After the first layer, there was a sequence of linear/ReLU/batchnorm.
@Jeremy’s rule of thumb is something like N_embedding = min( (Ncategories +1 )/2, 50)
They should be used conscientiously by the user, trying to replicate the real world (test set). Some types of augmentation are not useful on a specific dataset (e.g. a cat upside down).
what is padding, what is it used for?
@rachel Is there any data augmentation schemes for text data?
Padding is adding a border around your image (which can be a reflection of the image). With or without padding will change the size of the next layer in a network.

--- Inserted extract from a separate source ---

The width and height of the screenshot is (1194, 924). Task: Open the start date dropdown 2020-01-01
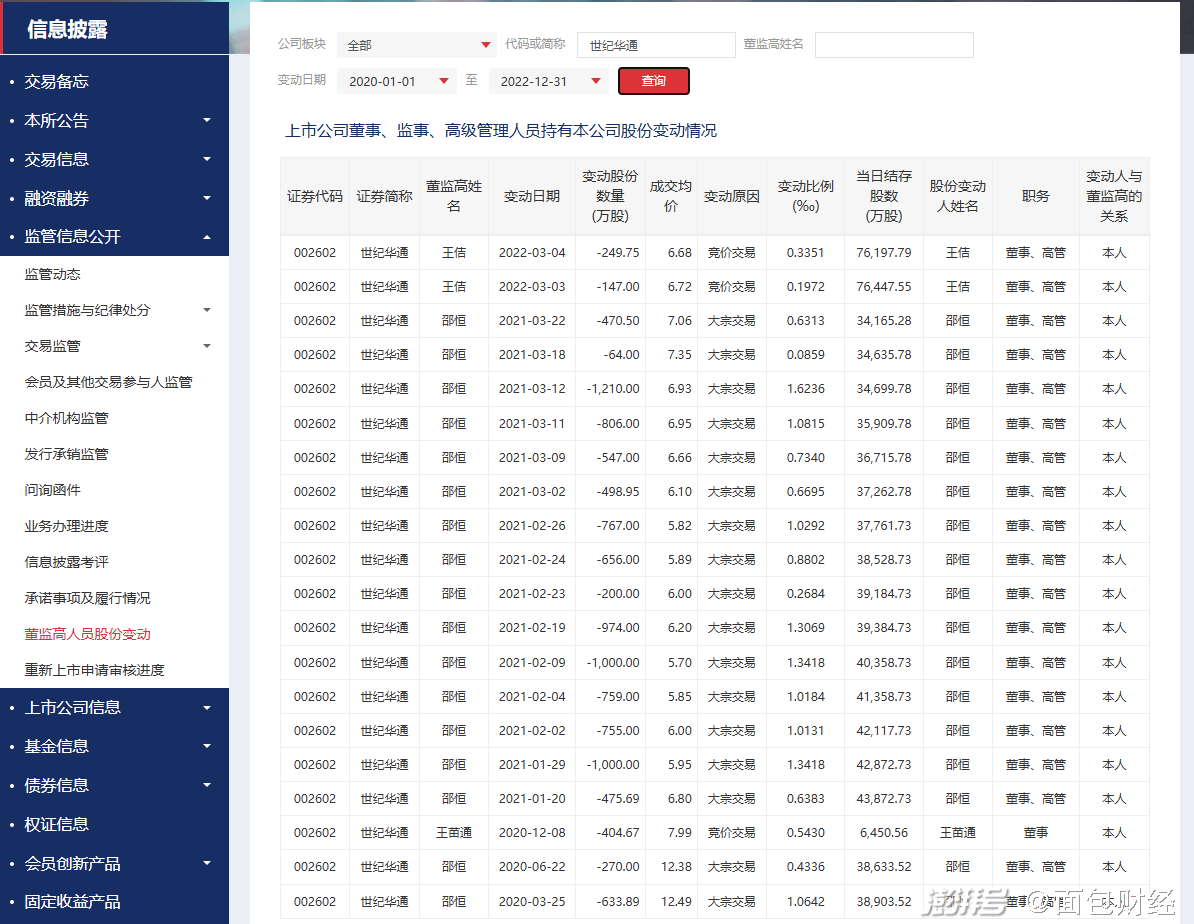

Here, Jeremy has used padding to make the data augmentation clearer (e.g. how it was rotated or distorted).
why would you do that?
Is data augmentation needed because of how CNNs work? Would using some other architecture or technique else for image classification would reduce the need for this?
By default, about how many augmentations are applied to a given training image?
Data augmentation is a form of regularization. It is a way of giving you a larger data set than you actually have (by creating new images). It helps prevent overfitting.
So when using data augmentation you should do more epochs in order for the model to see every image + augmented images ?
I think data augmentation is just to get more data points to overcome overfitting. Experts can correct me if I am wrong.
That’s true. But Jeremy used the subsampling technique in the model-building stage to fit models faster; I would expect that applying dropout to inputs would also speed things up in the same way.
Another way of saying it is that if you’re only doing one epoch, data augmentation is useless.
@rachel Is data augmentation used because of the variations in images you may get during inference?
Yes, I understand that, thanks. My question is more about could we use something else to classify images that is not CNN that does not require data augmentation? Maybe this is an area of research, just wondering. Thanks!
You just use a different loss function (mse instead of softmax cross entropy)
When using perspective augmentation, would it make sense to fill in the black areas that are created at the edges by using mirroring?